1a3orn comments on TurnTrout’s shortform feed

1a3orn 22 Jan 2024 20:51 UTC
4 points
2
To the best of my knowledge, the majority of research (all the research?) has found that the changes to a LLM’s text-continuation abilities from RLHF (or whatever descendant of RLHF is used) are extremely superficial.

So you have one paper, from the abstract:

Our findings reveal that base LLMs and their alignment-tuned versions perform nearly identically in decoding on the majority of token positions (i.e., they share the top-ranked tokens). Most distribution shifts occur with stylistic tokens (e.g., discourse markers, safety disclaimers). These direct evidence strongly sup- ports the hypothesis that alignment tuning primarily learns to adopt the language style of AI assistants, and that the knowledge required for answering user queries predominantly comes from the base LLMs themselves.

Or, in short, the LLM is still basically doing the same thing, with a handful of additions to keep it on-track in the desired route from the fine-tuning.

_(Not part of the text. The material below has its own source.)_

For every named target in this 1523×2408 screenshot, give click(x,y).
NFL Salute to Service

(I also think our very strong prior belief should be that LLMs are basically still text-continuation machines, given that 99.9% or so of the compute put into them is training them for this objective, and that neural networks lose plasticity as they learn. Ash and Adams is like a really good intro to this loss of plasticity, although most of the research that cites this is RL-related so people don’t realize.)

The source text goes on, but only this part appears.